Key Takeaways for Investors

  • Strong top-line momentum with fifth consecutive y/y quarterly revenue growth and a substantial revenue beat; however, margin variability and one-time charges drove an EPS miss .
  • Product-led strategy is taking hold (KULR ONE Air/Space/Max; kBMS) with visible 2026 milestones (50k packs/month, UR9540-certified BBUs), positioning for scaled growth in UAVs, space, telecom and AI data centers .
  • Operating discipline: sequential declines in SG&A and R&D YTD suggest improving OpEx control even as the company invests in growth .
  • Balance sheet optionality: cash, AR, and sizable Bitcoin holdings with no debt create capacity to fund R&D, production expansion, and strategic initiatives while reducing financing risk .
  • Near-term trading lens: revenue outperformance vs minimal coverage is a positive catalyst; watch for updates on margin trajectory, product mix, and any follow-through orders in UAS/data center/telecom that validate scaling targets .
  • Medium-term thesis: execution on 2026 operational targets (capacity ramp, BBU certification) and continued productization in space/defense/industrial could compress losses and improve gross/EBITDA margins as mix shifts to products .
  • Risk watch: services mix/margin volatility, the impact of digital asset mining costs on COGS, and any further non-operational charges; limited sell-side coverage can amplify estimate dispersion .
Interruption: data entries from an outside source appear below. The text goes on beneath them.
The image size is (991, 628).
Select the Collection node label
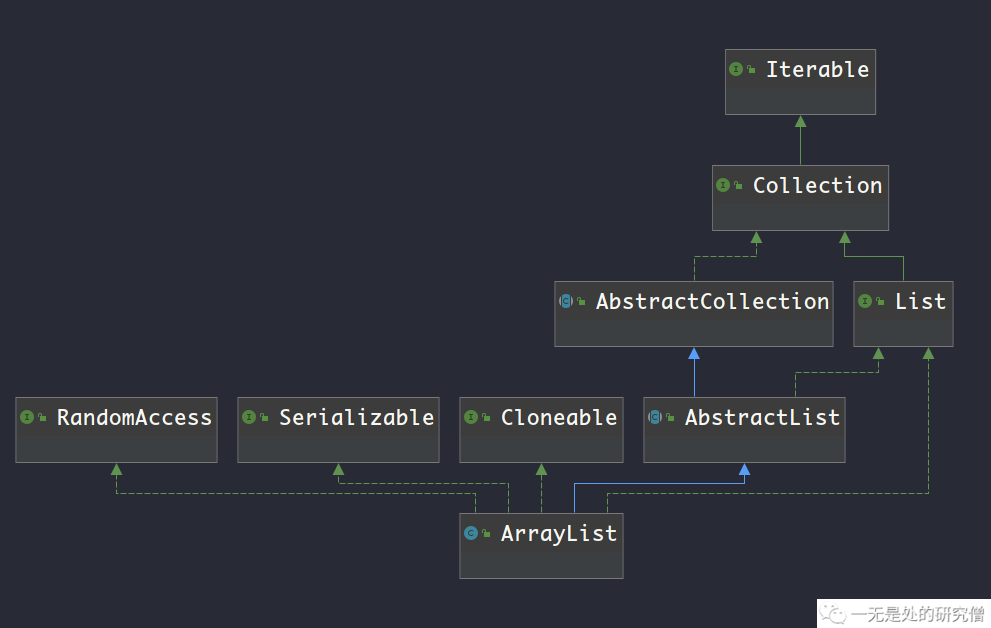[x=817, y=185]
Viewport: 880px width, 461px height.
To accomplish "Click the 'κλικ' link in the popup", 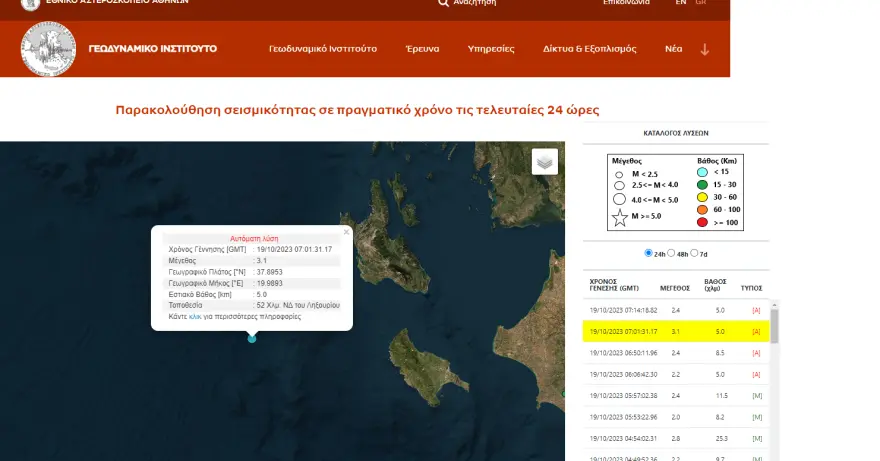I will click(195, 315).
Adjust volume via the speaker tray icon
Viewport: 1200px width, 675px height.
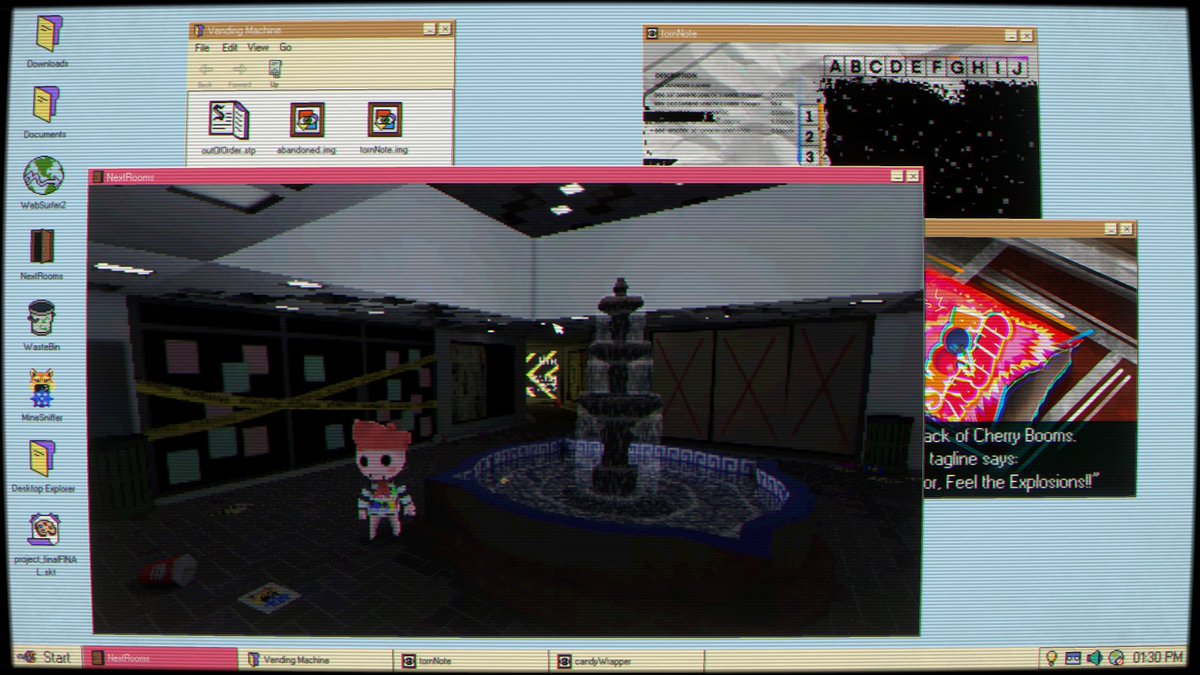1093,658
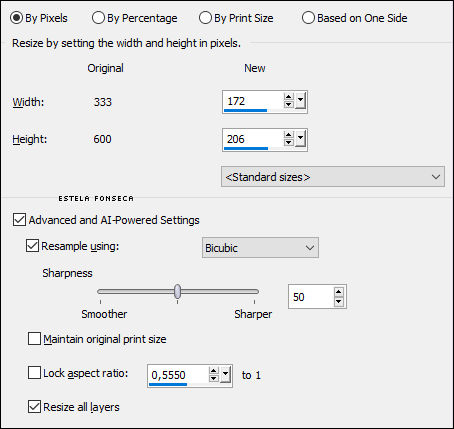
Task: Choose Based on One Side option
Action: 355,18
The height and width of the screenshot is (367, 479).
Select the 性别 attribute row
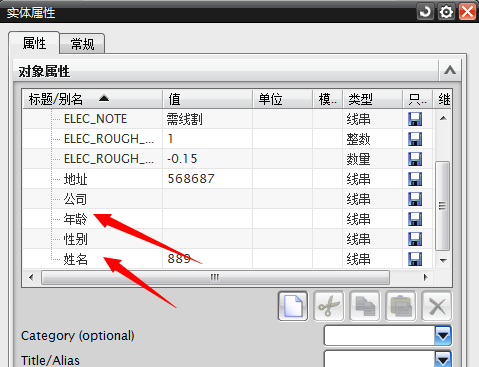click(228, 239)
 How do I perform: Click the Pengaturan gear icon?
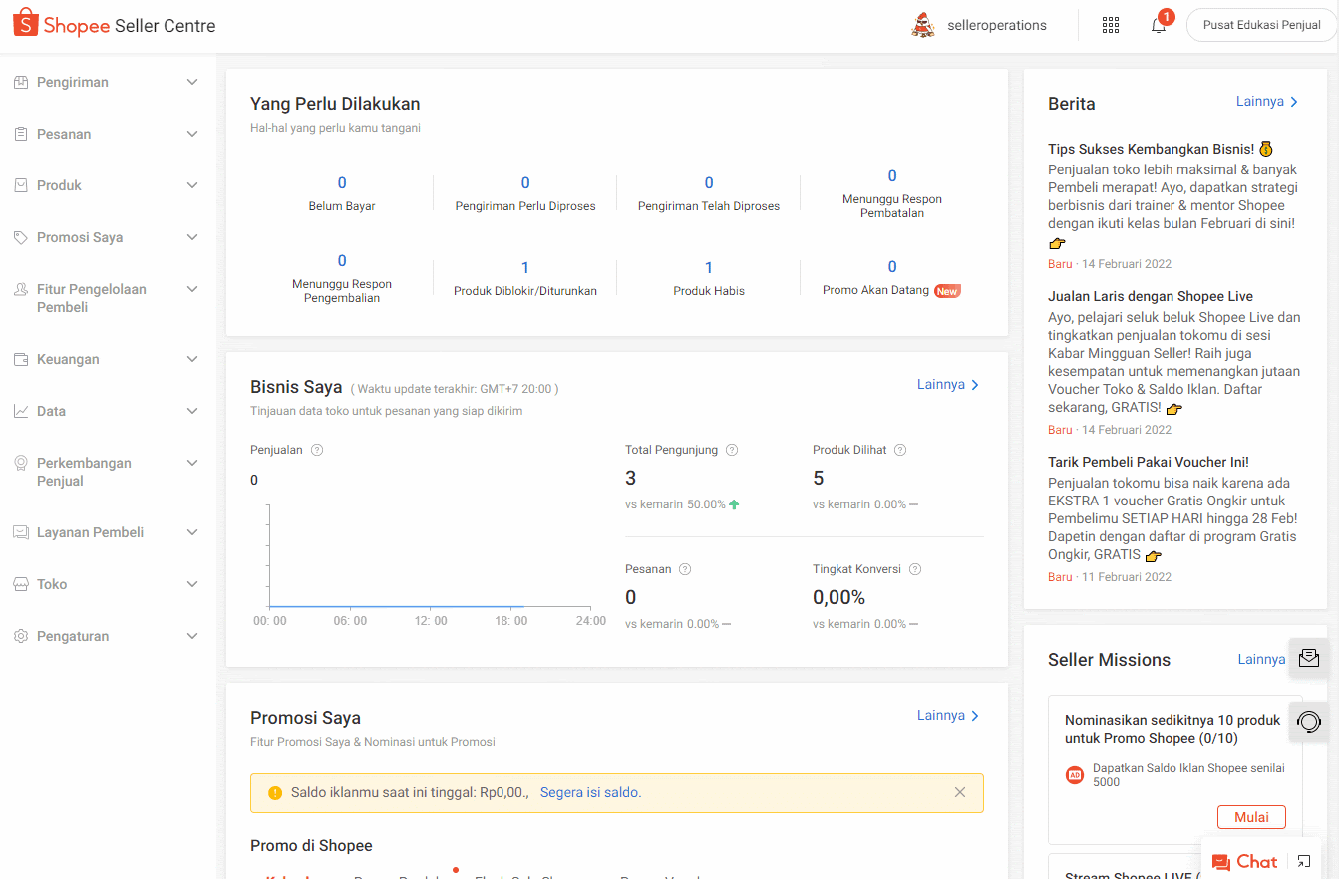click(22, 635)
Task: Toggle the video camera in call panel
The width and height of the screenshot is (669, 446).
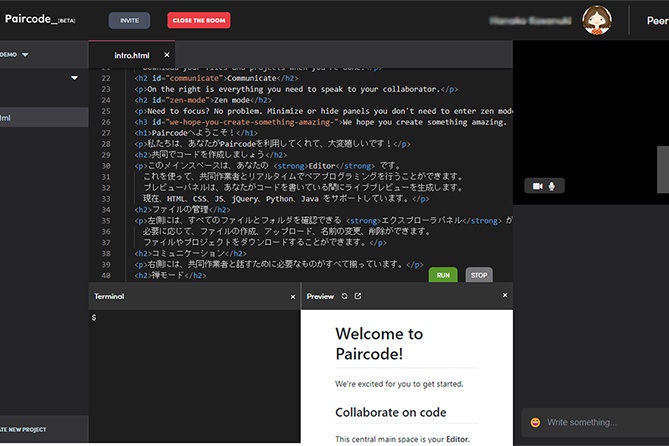Action: 537,186
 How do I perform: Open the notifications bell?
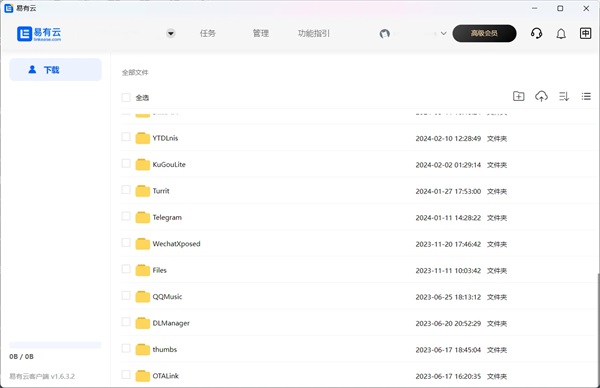(561, 34)
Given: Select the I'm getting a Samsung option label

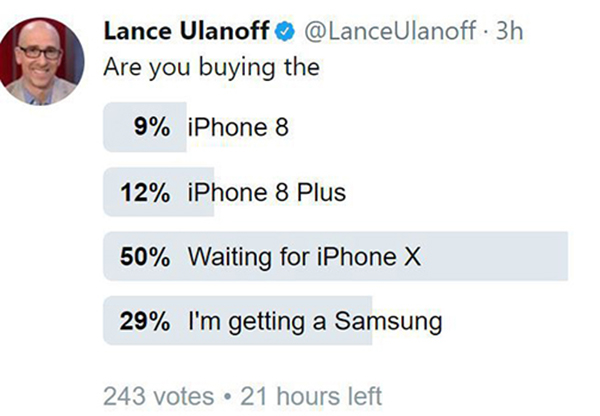Looking at the screenshot, I should coord(314,322).
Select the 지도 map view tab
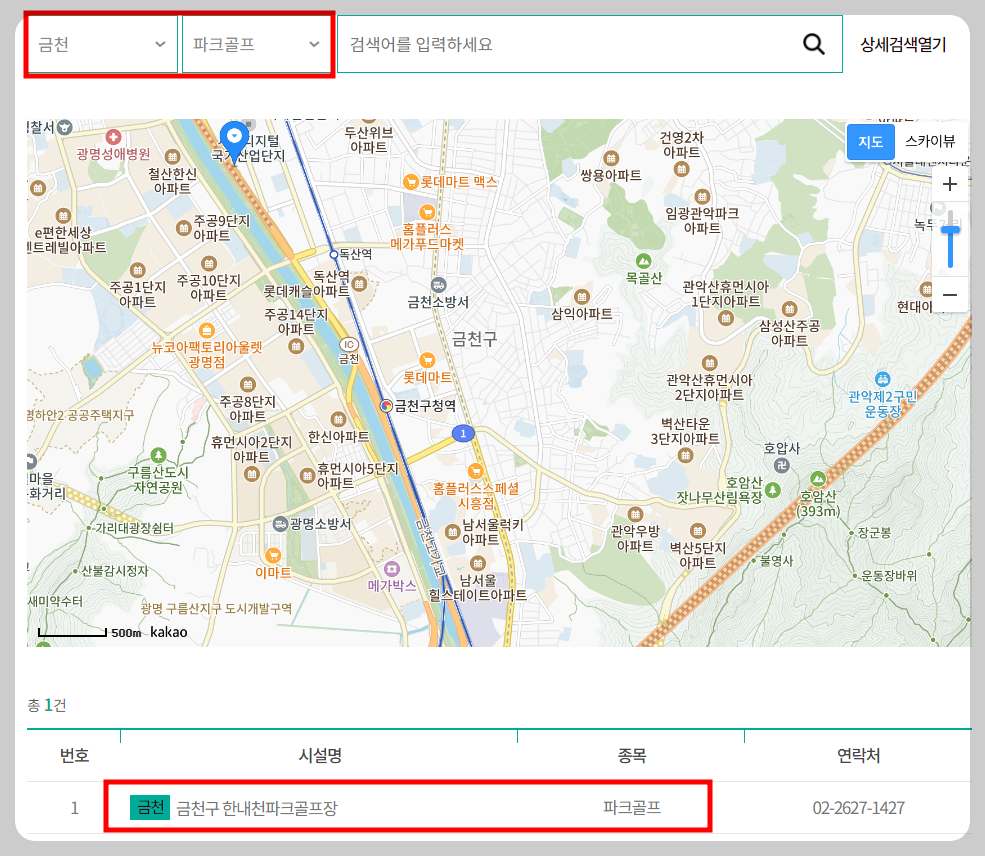Image resolution: width=985 pixels, height=856 pixels. (x=870, y=142)
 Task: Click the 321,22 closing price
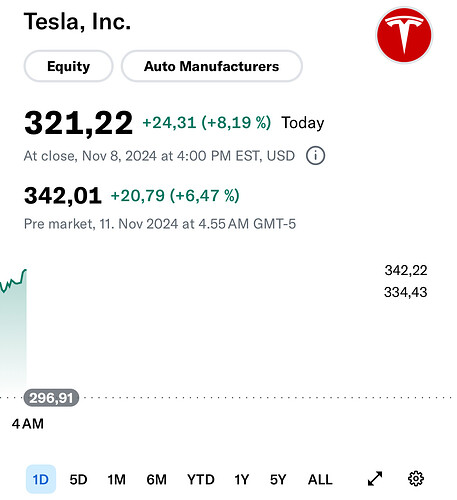(78, 123)
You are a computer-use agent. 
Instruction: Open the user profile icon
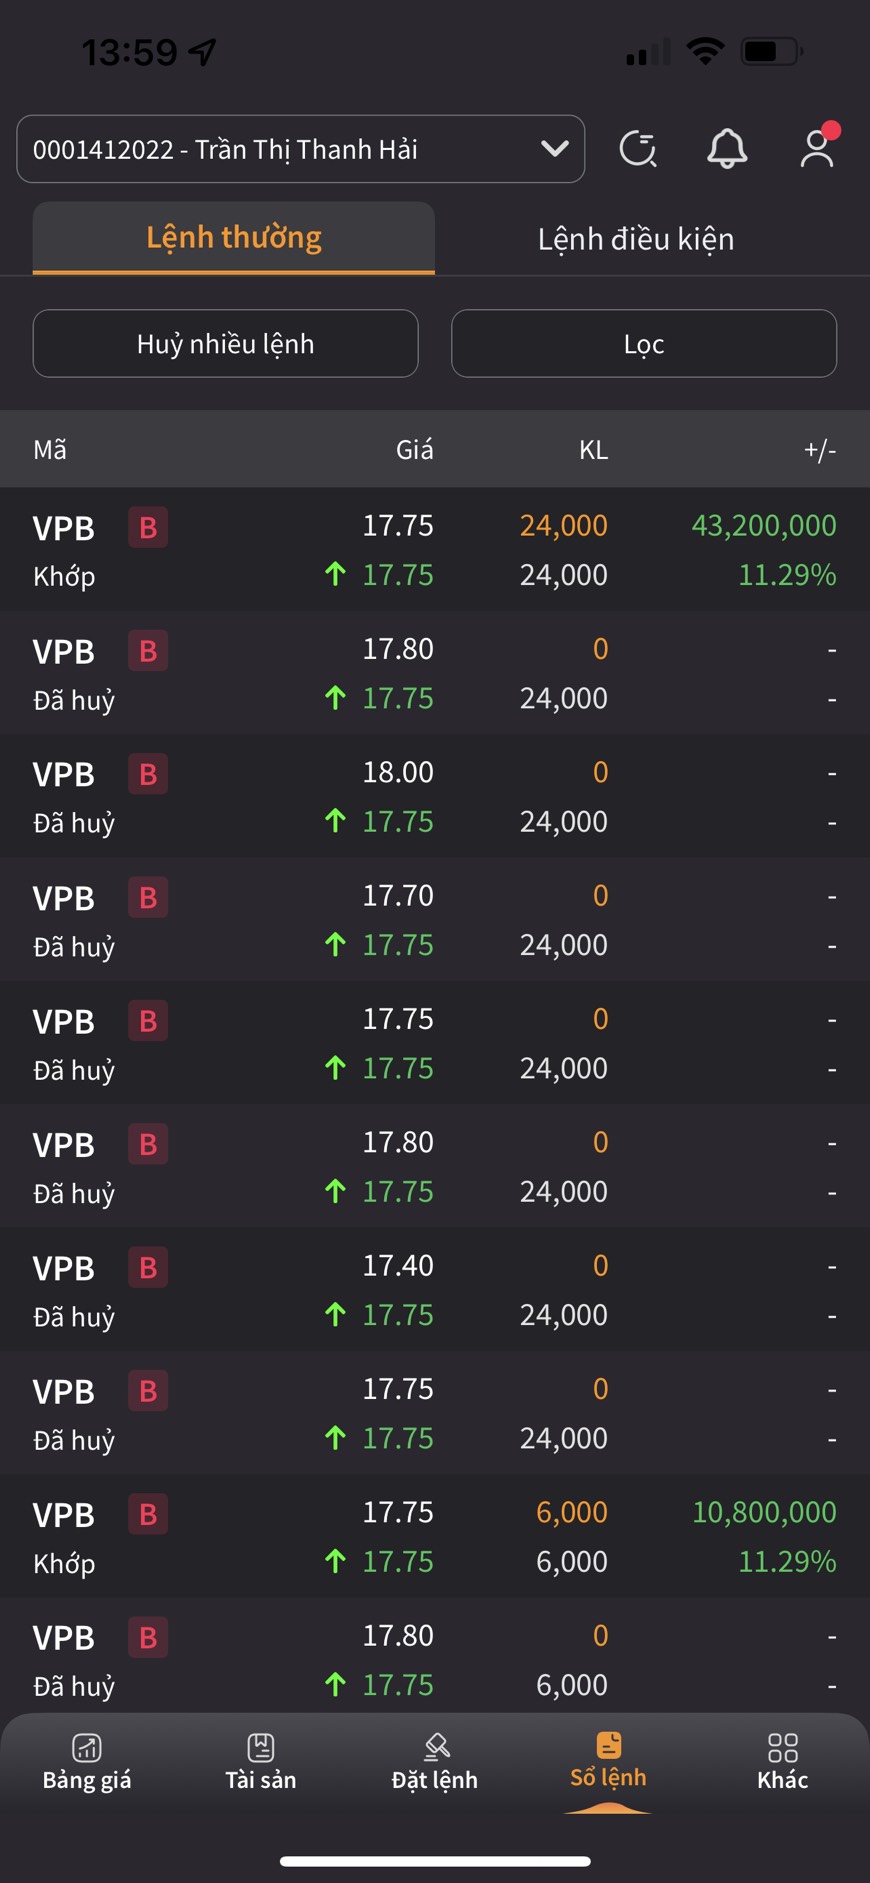817,149
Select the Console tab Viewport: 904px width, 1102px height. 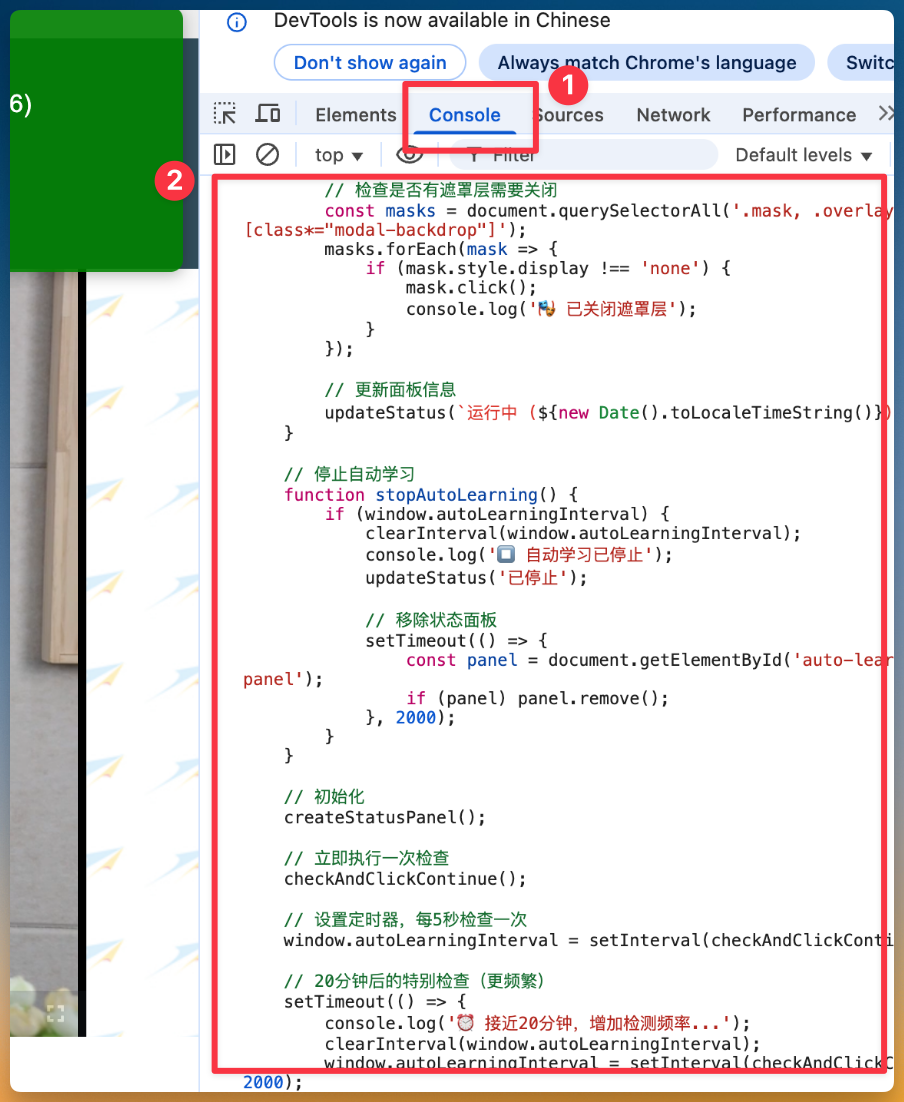pyautogui.click(x=464, y=115)
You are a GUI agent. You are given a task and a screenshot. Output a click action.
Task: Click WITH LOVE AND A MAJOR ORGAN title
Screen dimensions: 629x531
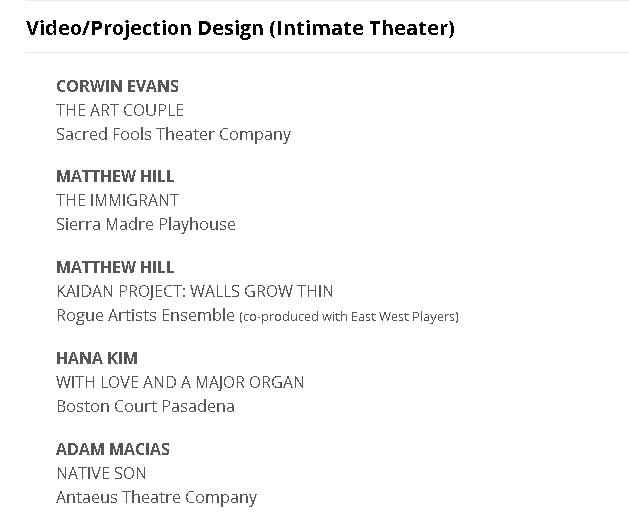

Additional materials and context:

  • Launch of next-gen kBMS for mission-critical and space applications .
  • Expanded K1S CubeSat battery portfolio .
  • 3.3MW hosting partnership with Soluna to support Bitcoin mining and potential data center energy solution opportunities .
  • Q2 and Q1 earnings detail revenue growth trajectory and treasury strategy evolution .

S&P Global estimates disclaimer: *Values retrieved from S&P Global.